The Annual Genebank Managers Meeting, which began Monday, is taking place this week in Ames. The meeting is a part of the Global Crop Diversity Trust.
“The Crop Trust works with partners around the world to ensure the conservation and availability of crop diversity for global food security,” according to a news release about the meeting. “The Crop Trust supports the Svalbard Global Seed Vault, a fail-safe conservation facility 1300 kilometers above the Arctic Circle, and is raising an endowment to support the most important international crop collections, from which breeders and researched have used over the years.”
The organization said in order to maintain productivity and resilience in global agriculture, it’s critical that the United States continue to support a global system for conservation and availability of crop diversity. Doing so is essential in the face of a growing world population, drought, disease and pests, the group said in its release.

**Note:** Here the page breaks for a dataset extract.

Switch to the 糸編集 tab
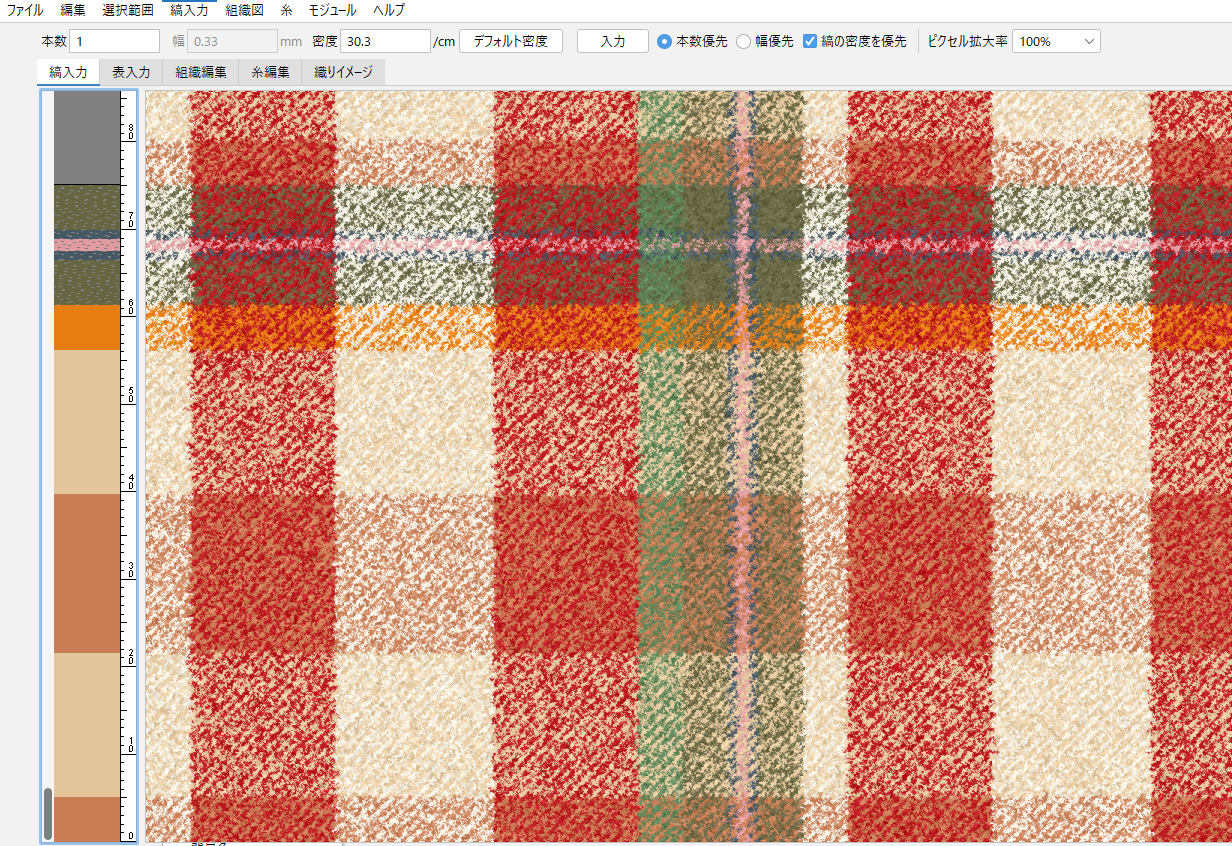Viewport: 1232px width, 846px height. click(270, 72)
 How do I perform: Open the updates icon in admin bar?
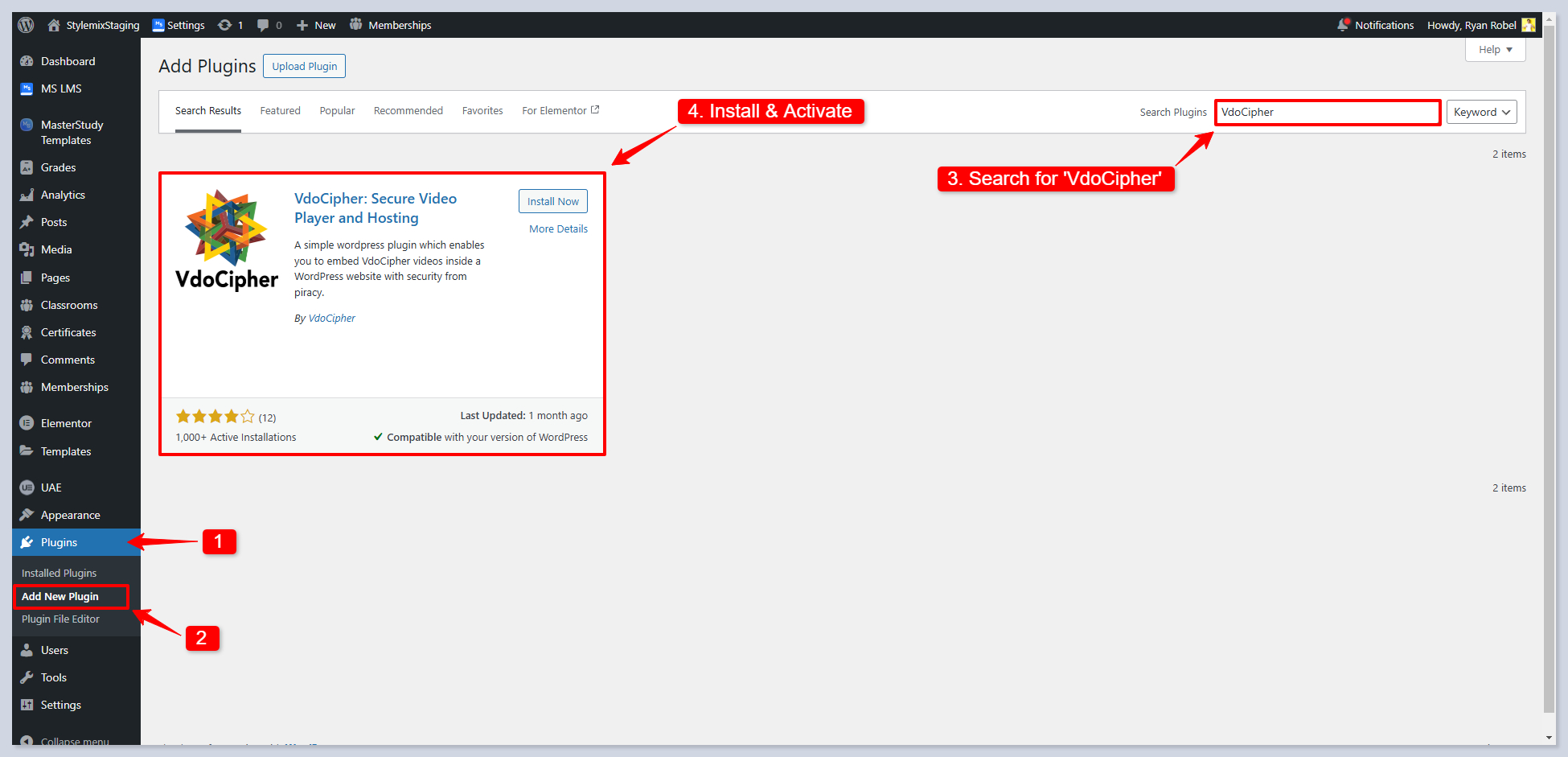[225, 25]
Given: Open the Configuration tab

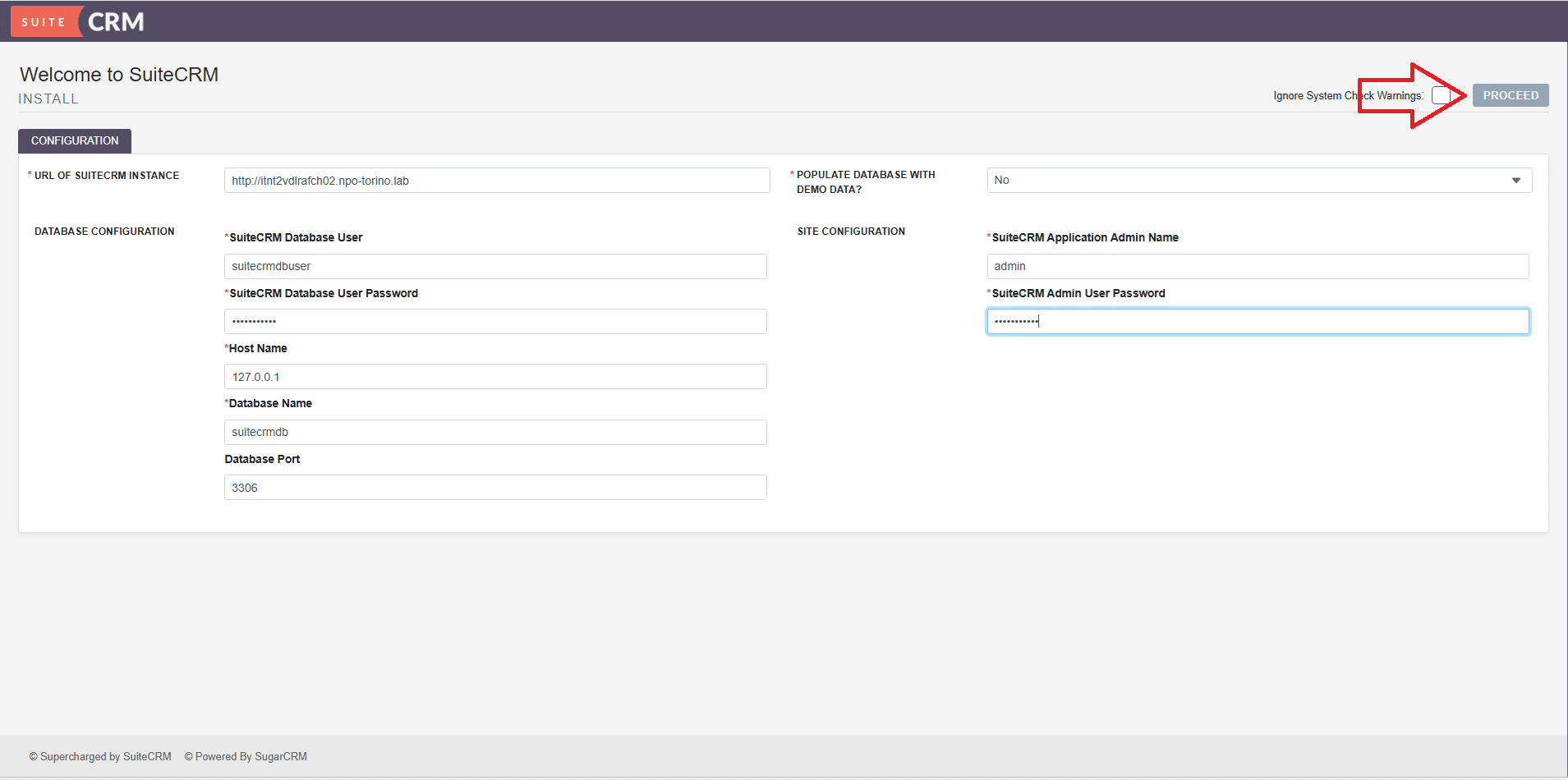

Paula Bramel, deputy executive director of Global Crop Diversity Trust, said its mission is to preserve crop diversity. The trust has an endowment, and the income from that goes toward insuring that the world’s “most important crops” are stored safely, and made available for use.
“The meeting brings together managers of international collections of crop diversity from across the globe, including international collections maintained by CGIAR centers on behalf of the world community in Syria, the Philippines, Peru, Colombia, and elsewhere,” according to the release. “The Crop Trust organizes the yearly meeting to discuss crop conservation and availability, the challenges that face agriculture in the years to come, and how crop diversity can best be used to meet them.”
The annual meetings take place in different parts of the world each year, Bramel said. They come to the United States to learn what the country is doing with regard to crop diversity. Specifically, coming to Ames, Bramel said there are programs and sites the group plans to visit as part of its meetings this week.
“And we are interested in how the USDA involves user communities in managing their collection and ensuring the use of their collection,” she said.
Bramel said what they do provides a “tremendous benefit” for agriculture in the United States. Preserving the “raw material” is critical in being able to improve crops, and take on the future challenges.
“What we do is really quite simple in many ways,” she said. “But doing that is actually quite complex.”